▶ _Records for the exercise_
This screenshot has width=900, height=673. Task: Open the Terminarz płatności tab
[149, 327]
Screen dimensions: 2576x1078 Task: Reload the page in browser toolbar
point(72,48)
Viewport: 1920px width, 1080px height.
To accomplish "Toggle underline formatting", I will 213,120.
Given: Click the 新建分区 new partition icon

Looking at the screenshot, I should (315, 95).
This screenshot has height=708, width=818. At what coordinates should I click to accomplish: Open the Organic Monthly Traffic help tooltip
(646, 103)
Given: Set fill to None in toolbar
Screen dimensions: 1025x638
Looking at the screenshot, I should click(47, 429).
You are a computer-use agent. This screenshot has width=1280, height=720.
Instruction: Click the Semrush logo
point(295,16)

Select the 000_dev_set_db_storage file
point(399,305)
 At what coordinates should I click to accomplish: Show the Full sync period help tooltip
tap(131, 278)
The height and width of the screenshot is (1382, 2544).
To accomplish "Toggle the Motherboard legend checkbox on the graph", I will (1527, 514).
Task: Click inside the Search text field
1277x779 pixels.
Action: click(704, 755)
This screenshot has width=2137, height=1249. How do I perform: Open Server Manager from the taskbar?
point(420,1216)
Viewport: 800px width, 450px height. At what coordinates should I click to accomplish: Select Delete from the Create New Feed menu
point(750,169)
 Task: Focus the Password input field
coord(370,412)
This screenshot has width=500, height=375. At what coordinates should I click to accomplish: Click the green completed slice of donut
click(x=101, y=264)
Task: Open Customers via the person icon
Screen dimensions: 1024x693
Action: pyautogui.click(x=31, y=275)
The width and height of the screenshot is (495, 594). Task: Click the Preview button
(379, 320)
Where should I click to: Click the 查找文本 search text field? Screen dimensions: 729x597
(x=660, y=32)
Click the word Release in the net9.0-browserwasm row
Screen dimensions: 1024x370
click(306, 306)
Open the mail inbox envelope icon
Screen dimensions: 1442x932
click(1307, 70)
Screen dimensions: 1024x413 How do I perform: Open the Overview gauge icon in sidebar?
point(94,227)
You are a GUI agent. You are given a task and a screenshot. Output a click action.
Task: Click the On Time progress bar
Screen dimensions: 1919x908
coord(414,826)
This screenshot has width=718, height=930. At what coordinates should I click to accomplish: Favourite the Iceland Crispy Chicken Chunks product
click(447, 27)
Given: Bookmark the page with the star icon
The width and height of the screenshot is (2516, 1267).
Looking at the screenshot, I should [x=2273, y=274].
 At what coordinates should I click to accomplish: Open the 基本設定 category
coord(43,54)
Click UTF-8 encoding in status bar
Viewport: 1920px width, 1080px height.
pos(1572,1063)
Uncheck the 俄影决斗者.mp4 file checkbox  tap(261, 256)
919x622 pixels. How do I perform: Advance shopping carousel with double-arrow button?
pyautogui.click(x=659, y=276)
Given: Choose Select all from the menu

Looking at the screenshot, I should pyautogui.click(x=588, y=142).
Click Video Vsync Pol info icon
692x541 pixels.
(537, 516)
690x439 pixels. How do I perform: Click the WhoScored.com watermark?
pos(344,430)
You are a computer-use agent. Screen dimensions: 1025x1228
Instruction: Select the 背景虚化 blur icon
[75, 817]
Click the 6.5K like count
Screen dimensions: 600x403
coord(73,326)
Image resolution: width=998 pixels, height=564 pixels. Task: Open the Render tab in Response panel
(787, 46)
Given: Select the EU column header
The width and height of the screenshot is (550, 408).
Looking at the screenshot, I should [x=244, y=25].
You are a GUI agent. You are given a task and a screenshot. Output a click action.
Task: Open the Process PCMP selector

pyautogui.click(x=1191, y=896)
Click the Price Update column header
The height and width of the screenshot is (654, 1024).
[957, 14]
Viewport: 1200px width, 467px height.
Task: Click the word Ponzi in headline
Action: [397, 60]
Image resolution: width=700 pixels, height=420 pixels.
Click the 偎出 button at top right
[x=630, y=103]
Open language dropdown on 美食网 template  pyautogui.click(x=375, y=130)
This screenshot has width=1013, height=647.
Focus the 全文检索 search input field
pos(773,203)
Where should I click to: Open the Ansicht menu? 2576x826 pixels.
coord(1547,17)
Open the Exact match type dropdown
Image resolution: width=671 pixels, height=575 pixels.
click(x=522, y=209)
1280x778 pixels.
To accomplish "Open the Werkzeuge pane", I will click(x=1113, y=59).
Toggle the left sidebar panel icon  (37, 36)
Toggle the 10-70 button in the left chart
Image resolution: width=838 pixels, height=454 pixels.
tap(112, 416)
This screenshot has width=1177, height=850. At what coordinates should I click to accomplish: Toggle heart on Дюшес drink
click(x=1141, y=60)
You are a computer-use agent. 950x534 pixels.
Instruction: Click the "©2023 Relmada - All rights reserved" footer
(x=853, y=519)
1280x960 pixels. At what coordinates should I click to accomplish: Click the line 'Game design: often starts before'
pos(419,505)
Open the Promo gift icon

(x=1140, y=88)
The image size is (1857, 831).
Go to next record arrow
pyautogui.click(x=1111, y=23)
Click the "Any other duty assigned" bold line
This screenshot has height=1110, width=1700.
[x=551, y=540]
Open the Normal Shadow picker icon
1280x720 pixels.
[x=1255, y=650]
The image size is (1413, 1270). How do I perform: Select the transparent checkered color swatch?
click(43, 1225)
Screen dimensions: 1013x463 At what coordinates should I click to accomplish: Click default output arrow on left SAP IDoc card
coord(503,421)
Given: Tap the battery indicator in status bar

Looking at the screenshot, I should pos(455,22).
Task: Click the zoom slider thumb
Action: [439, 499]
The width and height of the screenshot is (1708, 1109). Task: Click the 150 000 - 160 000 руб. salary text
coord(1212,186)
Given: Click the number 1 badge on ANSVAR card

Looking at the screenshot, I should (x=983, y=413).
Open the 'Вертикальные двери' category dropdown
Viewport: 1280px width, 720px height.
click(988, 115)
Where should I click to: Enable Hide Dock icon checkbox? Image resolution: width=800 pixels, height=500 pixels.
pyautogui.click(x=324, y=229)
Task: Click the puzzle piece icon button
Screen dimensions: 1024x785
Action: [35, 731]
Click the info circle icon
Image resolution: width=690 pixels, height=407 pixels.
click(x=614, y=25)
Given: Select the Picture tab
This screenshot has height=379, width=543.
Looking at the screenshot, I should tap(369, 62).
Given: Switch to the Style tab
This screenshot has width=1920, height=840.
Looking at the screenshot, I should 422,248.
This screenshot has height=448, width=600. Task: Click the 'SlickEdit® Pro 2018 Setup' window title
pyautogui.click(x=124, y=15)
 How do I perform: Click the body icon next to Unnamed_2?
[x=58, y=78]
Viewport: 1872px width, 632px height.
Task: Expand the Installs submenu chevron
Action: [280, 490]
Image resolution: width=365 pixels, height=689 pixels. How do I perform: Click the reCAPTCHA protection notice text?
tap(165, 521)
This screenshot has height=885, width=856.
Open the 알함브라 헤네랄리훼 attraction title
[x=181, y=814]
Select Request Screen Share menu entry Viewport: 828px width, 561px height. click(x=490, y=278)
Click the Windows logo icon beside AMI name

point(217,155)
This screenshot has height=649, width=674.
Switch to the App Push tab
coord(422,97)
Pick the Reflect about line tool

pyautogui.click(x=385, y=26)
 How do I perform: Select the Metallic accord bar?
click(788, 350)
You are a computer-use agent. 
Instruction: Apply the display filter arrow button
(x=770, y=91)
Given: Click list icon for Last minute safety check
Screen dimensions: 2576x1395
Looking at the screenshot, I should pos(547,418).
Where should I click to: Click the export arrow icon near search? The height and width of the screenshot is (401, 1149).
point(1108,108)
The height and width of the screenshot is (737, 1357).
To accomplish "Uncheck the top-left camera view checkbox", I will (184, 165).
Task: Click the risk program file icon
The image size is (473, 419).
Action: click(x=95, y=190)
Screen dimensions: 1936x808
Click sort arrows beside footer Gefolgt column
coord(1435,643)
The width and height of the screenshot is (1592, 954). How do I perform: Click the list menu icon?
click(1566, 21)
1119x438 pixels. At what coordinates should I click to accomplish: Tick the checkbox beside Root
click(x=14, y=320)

▶ _Prompt_
Write the lines as a JSON list of strings, one string per line, skipping blank lines: begin at the line that has "The width and height of the screenshot is (1592, 954)." and stop after the last line of the records above.

▶ _Written answer_
[
  "The width and height of the screenshot is (1592, 954). How do I perform: Click the list menu icon?",
  "click(1566, 21)",
  "1119x438 pixels. At what coordinates should I click to accomplish: Tick the checkbox beside Root",
  "click(x=14, y=320)"
]